(EXERCISE INSTRUCTIONS):
Given the records below, would you repeat exactly the lines that begin at the one containing "Discipline (618, 405)" and end at the one containing "Więcej o plikach", inclusive?

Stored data

--- START ---

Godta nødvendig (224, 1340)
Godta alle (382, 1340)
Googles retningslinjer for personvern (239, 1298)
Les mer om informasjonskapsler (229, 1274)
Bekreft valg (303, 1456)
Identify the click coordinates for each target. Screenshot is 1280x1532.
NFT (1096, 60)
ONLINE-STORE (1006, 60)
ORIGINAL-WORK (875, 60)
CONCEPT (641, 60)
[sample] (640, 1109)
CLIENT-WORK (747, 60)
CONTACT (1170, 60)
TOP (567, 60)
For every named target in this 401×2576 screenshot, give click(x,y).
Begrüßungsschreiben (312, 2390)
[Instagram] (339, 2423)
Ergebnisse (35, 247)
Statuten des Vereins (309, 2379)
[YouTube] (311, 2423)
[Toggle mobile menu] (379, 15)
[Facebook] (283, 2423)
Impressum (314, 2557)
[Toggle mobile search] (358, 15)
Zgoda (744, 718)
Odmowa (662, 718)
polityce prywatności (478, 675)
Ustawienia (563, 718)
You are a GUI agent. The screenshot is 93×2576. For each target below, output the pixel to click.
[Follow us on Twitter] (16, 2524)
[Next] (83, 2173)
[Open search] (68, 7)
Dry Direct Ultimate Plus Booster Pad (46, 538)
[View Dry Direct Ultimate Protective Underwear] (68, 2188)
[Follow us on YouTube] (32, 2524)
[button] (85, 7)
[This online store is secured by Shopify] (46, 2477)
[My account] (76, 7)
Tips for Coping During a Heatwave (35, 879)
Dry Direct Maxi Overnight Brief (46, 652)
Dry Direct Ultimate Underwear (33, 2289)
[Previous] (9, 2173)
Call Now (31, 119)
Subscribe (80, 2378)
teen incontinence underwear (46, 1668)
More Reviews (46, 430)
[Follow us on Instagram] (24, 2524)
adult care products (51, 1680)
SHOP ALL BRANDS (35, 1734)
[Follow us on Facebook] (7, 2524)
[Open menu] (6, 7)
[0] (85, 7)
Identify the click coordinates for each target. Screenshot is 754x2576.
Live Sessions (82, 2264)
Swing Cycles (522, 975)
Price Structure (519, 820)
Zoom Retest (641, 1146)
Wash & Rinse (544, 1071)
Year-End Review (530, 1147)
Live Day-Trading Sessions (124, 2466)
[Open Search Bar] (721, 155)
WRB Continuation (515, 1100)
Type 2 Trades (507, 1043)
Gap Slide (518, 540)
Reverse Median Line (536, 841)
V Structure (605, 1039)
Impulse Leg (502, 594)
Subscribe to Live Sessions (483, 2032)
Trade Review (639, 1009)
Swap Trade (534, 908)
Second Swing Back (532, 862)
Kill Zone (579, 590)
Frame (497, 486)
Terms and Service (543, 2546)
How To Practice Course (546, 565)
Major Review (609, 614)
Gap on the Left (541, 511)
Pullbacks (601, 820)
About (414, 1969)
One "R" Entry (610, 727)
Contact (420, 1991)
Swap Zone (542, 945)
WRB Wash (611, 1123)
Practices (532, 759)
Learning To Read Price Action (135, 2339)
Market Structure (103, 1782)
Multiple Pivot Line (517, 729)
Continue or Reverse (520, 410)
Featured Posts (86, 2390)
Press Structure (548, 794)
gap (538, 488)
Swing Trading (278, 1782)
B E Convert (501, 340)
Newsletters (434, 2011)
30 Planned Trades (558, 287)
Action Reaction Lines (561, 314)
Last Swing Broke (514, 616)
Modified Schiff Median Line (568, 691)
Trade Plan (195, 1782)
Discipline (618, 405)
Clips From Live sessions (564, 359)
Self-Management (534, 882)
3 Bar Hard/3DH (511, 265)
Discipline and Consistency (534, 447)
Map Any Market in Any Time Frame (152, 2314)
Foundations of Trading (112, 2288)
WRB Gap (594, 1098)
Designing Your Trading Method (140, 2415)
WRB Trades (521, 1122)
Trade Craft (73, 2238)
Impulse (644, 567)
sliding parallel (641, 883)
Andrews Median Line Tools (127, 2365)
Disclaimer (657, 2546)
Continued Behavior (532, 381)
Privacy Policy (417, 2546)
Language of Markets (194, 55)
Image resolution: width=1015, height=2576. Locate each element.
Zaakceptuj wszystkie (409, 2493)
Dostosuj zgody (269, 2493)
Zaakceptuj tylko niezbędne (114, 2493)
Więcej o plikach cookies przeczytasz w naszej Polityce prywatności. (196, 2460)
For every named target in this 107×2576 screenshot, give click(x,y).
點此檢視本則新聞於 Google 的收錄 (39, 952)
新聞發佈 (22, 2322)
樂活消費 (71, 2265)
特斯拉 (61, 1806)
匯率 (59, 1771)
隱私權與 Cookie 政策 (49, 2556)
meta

--- END ---

(EXERCISE RESPONSE):
Discipline (618, 405)
Clips From Live sessions (564, 359)
Self-Management (534, 882)
3 Bar Hard/3DH (511, 265)
Discipline and Consistency (534, 447)
Map Any Market in Any Time Frame (152, 2314)
Foundations of Trading (112, 2288)
WRB Gap (594, 1098)
Designing Your Trading Method (140, 2415)
WRB Trades (521, 1122)
Trade Craft (73, 2238)
Impulse (644, 567)
sliding parallel (641, 883)
Andrews Median Line Tools (127, 2365)
Disclaimer (657, 2546)
Continued Behavior (532, 381)
Privacy Policy (417, 2546)
Language of Markets (194, 55)
Image resolution: width=1015, height=2576. Locate each element.
Zaakceptuj wszystkie (409, 2493)
Dostosuj zgody (269, 2493)
Zaakceptuj tylko niezbędne (114, 2493)
Więcej o plikach cookies przeczytasz w naszej Polityce prywatności. (196, 2460)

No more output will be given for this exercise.